*Problems to work on*:
1 > Answer these questions about the forum post on inverting an integral transform.
(a) What partial differential equation does the population density satisfy?
(b) Which listed constraint on γ does the post say allows γ to be inverted?
(c) After the change of variables, what form does the integrand take?
2 > Continue the forum post on inverting an integral transform, picking up after its final sentence.

*Quoted text*:
+ + + + +
I'm interested in inverting the following integral transform:
$$f(t) = \int_0^{L} b(t+L-x) e^{\int^L_x \gamma(r) dr} dx$$
to find $\gamma(x)$ on $[0,L]$ given $f(t)\geq0$ and $b(t)\geq0$, where $f$ and $b$ agree sufficiently so that the system is not overdetermined. (I'm also interested in the conditions for which this system is overdetermined, e.g., it breaks if $f(t) =0$ but $b(t)$ isn't, but for the moment I'm considering systems where I know it isn't. Many exist.) Does anyone have thoughts, or can anyone recommend a resource for similar transforms?
Some possibly (but by no means necessarily) useful things are:
I. $f(t)$ can be understood as the mass of a population whose density satisfies the PDE:
$$u_t + u_x = -\gamma(x) u$$ with $b(t) = u(t,L)$.
II. Constraints on $\gamma(x)$ are allowed, including:
- $\gamma(x) > 0$ for all $x$.
- $\gamma'(x) > 0$ for all $x$.
- $\gamma(x)\rightarrow \infty$ as $x\rightarrow\infty$.
III. Condition (2) above allows for invertibility of $\gamma.$ With that assumption, I thought about making the change of variables:
$$yt= -\int_x^L \gamma(r)dr,$$
but this feels a bit like trying to force a square peg into a Laplace shaped hole. In the end I have an integrand of the form $e^{-yt}g(y,t)$ with $g(y,t)$ not clearly factoring into functions of $y$ and $t$.
+ + + + +
*Dataset excerpt*:

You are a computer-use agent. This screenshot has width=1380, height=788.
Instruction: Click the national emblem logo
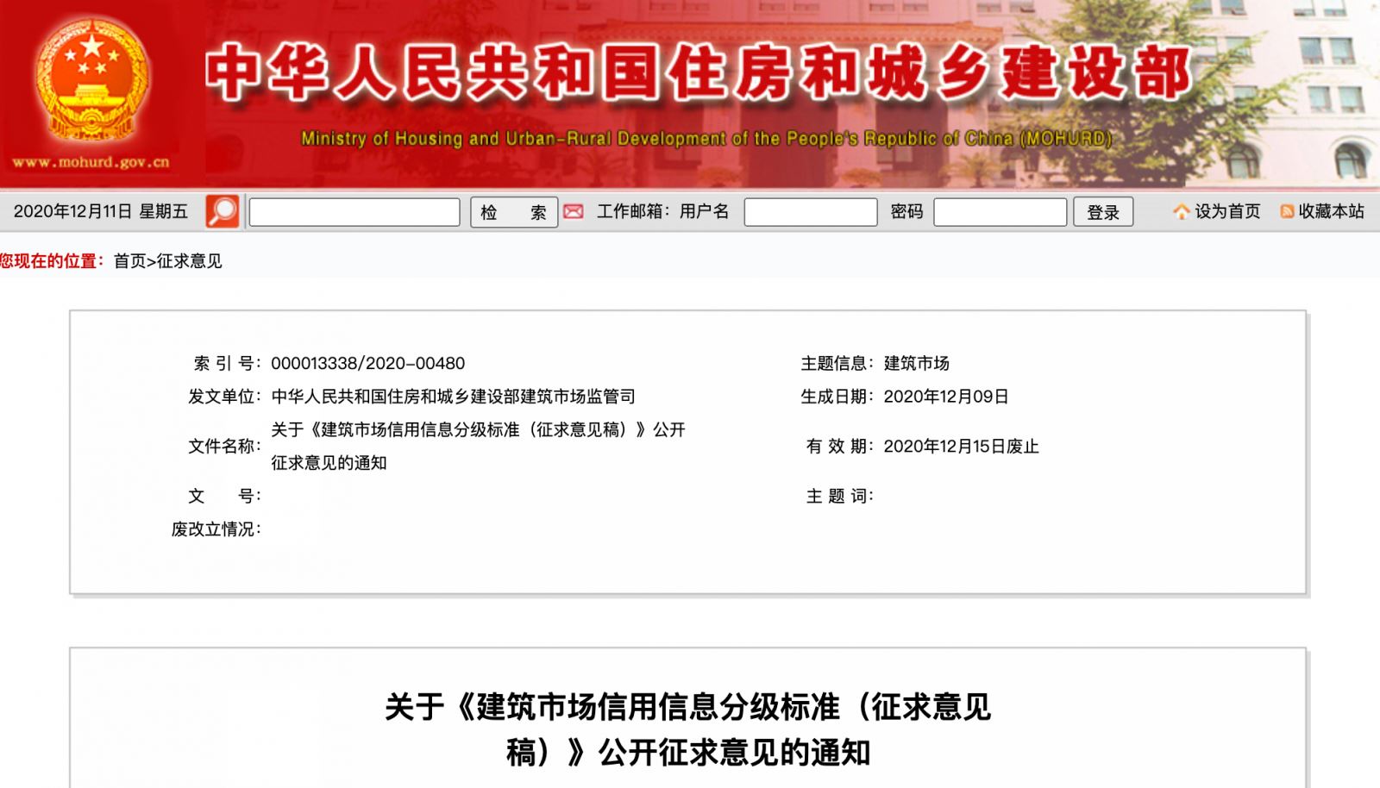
+ + + + +
*Answers for the tasks*:
1 >
(a) The density u satisfies u_t + u_x = −γ(x)u, with b(t) = u(t, L).
(b) The second constraint, that γ′(x) > 0 for all x, allows γ to be inverted.
(c) The integrand has the form e^(−yt) g(y, t), where g(y, t) does not clearly factor into a function of y and a function of t.

2 >
IV. I can extend $f$ and $b$ to $\hat{f}$ and $\hat{b}$ so that they're zero for $t<0$, multiply the original integrand by the Heaviside functions $H(x)$ and $H(L-x)$, take a FT of the result, do the same thing with $f'(t)$, and then solve the two equations for $\gamma(x)$ on $[0,L]$ to get
$$ \gamma (x) = \frac{\mathcal{F}^{-1}\left(\frac{\mathcal{F}\left(\hat{f}'\right)}{\mathcal{F}\left(\hat{b}\right)}\right)}{\mathcal{F}^{-1}\left(\frac{\mathcal{F}\left(\hat{f}\right)}{\mathcal{F}\left(\hat{b}\right)}\right)}, $$
but something just feels a little wacky...
Thoughts?